An entire lifetime ago, Thornton Wilder managed to perfectly pin down this exact feeling. He looked at the theatre as the absolute greatest of all art forms, simply because it stands as the most immediate, visceral way one person can actually share the raw experience of being human with somebody else. That was long before we started losing entire nights glued to the living room furniture. We scroll blindly through digital feeds, desperate for human contact. We tap a filtered picture of someone we do not even know and call it a community. Meanwhile, we completely ignore the original room built specifically for shared emotion. Look back at the Greeks to see how it is supposed to work. They lacked screens. They physically carved massive stone arenas right out of the dirt and rock. Then thousands of them packed in tight under the open sky just to watch a story unfold in real time. It served as a civic duty and a massive festival at the same time. Actors wore huge masks to throw their voices to the top tiers. The whole city shut down just to feel something together.
Sitting across from veteran director Arvind Gaur on World Theatre Day, you quickly realise he operates on this exact frequency. He told me that despite our shrinking digital attention spans, the physical stage remains the most accurate mirror we have for our social and political reality. Gaur insists that the canvas is actually growing because the youth are flooding into the medium to open up the dreams of the next generation. He refuses to keep his work locked inside overpriced halls. Gaur shared how his group takes performances directly into slums and college courtyards to force conversations that society wants to ignore. He spoke passionately about a play called Ajivika that actively convinced families to stop sending their daughters into domestic labour. Instead, his theatre group trained thousands of these young girls as commercial taxi drivers across Delhi and Jaipur. His street plays also became the quiet backbone of massive social movements, mobilising thousands of angry youths during the Nirbhaya protests without a single act of violence breaking out on the streets because the raw emotion was channelled into the performance.
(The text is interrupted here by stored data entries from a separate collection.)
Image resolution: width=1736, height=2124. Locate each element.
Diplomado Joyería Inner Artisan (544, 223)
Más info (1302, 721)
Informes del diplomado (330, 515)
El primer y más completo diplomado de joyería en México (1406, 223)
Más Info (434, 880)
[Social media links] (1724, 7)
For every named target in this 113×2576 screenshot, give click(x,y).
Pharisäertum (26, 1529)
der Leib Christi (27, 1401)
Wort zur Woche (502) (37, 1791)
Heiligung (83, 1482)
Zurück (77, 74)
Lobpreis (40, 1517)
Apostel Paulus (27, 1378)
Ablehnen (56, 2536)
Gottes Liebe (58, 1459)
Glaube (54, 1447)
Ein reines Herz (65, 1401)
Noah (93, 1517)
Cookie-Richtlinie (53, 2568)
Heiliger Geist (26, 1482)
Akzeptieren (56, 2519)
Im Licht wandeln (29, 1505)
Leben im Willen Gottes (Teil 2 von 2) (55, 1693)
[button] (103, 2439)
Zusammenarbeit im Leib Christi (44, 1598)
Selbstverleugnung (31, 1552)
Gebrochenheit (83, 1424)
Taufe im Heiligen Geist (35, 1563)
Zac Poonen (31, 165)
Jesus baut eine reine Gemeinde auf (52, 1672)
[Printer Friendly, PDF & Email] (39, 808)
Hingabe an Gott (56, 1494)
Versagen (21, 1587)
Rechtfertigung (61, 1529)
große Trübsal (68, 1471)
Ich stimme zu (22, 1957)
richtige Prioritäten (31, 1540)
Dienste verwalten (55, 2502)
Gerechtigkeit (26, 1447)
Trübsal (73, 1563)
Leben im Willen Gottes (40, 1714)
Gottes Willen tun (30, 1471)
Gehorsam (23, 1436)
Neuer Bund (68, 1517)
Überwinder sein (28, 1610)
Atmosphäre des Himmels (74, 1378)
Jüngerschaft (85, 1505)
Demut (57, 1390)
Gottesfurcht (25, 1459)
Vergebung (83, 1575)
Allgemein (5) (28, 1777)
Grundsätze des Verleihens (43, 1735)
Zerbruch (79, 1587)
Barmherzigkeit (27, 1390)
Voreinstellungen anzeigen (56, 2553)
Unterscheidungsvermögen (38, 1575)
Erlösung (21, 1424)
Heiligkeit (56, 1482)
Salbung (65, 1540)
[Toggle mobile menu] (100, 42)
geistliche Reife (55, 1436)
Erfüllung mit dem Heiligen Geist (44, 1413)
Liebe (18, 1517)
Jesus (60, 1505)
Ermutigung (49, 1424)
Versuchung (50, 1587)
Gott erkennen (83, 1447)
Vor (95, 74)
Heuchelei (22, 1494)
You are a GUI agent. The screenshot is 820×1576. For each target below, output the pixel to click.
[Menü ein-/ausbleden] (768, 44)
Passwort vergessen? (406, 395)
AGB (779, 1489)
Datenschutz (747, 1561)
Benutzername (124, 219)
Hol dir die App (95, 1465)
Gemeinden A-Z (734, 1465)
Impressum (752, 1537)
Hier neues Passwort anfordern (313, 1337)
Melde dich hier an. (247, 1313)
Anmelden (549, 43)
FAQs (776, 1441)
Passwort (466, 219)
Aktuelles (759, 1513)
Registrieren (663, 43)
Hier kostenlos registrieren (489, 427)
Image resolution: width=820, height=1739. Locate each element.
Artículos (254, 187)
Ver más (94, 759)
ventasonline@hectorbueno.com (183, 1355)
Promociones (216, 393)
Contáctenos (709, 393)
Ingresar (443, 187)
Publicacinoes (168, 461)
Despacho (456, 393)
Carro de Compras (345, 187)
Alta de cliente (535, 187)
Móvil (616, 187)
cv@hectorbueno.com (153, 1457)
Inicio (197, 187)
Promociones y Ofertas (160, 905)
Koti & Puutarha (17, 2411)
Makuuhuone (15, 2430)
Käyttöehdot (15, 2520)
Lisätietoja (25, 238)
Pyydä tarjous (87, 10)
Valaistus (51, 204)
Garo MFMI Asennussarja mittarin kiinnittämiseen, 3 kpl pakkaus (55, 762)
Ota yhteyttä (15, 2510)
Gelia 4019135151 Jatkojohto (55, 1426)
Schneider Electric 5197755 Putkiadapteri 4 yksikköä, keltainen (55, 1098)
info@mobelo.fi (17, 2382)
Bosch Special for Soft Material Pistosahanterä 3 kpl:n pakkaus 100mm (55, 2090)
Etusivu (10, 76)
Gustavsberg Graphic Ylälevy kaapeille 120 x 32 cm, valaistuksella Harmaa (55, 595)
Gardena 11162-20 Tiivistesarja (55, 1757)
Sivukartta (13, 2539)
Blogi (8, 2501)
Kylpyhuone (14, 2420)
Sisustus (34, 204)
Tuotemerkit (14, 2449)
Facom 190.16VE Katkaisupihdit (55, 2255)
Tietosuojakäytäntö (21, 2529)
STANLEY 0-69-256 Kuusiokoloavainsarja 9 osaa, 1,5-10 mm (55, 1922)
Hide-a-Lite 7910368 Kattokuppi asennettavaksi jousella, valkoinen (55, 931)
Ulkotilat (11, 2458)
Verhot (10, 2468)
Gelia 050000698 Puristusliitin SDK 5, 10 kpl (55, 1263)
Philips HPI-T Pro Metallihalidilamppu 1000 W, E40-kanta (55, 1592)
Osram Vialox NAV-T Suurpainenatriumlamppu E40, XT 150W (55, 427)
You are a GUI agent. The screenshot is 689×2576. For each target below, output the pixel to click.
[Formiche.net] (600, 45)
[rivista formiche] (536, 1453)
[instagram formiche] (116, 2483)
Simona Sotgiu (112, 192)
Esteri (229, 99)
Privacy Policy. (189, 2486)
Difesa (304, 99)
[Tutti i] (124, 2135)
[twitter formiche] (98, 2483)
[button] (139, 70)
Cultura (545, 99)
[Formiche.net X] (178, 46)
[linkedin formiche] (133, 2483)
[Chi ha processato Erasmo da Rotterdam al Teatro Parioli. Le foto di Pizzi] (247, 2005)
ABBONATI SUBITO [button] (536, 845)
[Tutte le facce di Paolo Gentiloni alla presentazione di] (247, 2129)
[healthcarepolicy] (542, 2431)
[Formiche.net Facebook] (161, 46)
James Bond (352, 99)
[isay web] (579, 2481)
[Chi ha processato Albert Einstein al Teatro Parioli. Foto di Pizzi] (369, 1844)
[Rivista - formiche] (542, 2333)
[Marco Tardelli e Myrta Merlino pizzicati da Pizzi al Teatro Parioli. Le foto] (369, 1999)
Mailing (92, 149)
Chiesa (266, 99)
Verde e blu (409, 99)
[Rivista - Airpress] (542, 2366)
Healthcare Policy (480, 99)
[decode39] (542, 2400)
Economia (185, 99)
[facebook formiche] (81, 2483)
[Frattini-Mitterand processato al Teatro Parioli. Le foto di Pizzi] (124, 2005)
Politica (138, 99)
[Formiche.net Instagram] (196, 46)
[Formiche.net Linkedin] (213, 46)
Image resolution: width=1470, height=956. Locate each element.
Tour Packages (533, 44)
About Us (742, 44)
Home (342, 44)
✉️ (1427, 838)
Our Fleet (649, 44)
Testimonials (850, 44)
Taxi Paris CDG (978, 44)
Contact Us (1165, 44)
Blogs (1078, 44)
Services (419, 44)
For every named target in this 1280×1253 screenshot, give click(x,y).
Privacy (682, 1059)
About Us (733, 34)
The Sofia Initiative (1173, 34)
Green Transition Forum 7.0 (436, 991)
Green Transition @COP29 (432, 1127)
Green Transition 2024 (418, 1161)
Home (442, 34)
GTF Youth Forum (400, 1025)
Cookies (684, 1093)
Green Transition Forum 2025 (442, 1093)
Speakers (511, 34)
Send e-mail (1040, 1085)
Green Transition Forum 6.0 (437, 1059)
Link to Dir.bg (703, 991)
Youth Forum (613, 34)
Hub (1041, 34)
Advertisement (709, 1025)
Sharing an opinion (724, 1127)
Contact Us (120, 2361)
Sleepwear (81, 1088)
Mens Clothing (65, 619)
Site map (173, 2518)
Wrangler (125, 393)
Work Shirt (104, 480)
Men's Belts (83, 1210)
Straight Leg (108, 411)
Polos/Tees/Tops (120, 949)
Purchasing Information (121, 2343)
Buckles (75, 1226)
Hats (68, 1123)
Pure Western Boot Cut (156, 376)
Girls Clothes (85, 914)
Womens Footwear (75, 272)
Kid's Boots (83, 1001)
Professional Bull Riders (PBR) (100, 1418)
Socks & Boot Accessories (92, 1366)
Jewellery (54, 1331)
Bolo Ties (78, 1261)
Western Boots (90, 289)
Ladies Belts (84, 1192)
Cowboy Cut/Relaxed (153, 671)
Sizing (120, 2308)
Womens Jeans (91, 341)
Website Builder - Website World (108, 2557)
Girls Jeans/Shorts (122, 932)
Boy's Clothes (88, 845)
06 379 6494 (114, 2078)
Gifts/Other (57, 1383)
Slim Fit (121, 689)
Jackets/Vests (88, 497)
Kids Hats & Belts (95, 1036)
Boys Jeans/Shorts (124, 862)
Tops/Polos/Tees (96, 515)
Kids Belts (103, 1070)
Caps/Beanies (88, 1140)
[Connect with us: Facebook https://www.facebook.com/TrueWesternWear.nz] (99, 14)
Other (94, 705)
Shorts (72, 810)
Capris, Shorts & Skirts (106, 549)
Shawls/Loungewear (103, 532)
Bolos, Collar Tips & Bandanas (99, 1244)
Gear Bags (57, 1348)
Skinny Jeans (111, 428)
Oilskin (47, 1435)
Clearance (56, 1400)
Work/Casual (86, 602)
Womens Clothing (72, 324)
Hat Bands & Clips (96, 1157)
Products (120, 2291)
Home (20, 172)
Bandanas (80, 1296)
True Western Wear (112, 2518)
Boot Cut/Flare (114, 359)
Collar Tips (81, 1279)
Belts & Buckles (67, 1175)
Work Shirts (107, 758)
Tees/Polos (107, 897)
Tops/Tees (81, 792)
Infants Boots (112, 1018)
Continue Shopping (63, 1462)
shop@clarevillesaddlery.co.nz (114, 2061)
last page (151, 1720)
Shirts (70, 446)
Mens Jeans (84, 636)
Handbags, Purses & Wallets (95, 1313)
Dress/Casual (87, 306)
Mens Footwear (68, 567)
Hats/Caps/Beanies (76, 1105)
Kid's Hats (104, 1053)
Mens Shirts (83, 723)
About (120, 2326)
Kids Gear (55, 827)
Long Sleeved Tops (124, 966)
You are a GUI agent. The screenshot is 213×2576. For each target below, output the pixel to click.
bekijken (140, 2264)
Yet the system constantly throws up barricades to silence this kind of raw truth. Gaur recounted a gruelling eight-month fight against archaic British licensing laws that forced actors to pay a thousand rupees and secure police passports just to perform a simple play. He relentlessly argued with authorities and wrote legal articles until the government finally scrapped the rule. He still fights against heavy tax burdens today, but he absolutely refuses to compromise his morals by taking corporate public relations jobs or restrictive government grants to make his life easier.
The most striking part of our conversation was hearing how the stage saved him personally. Gaur was an angry engineering dropout who felt entirely thrown away by society until he found a home in the drama world. He explained how watching two people tear into a bitter conflict in a dark room strips away daily propaganda to leave a stark sense of right and wrong.
The stage keeps him anchored, tackling everything from internet ghosting to the brutality of the war in Ukraine. Theatre physically forces a divided audience to breathe the exact same air and face their shared flaws. Outsiders might see a humble art form, but Arvind Gaur proves it remains the last space capable of taking fractured strangers and quietly making them human again.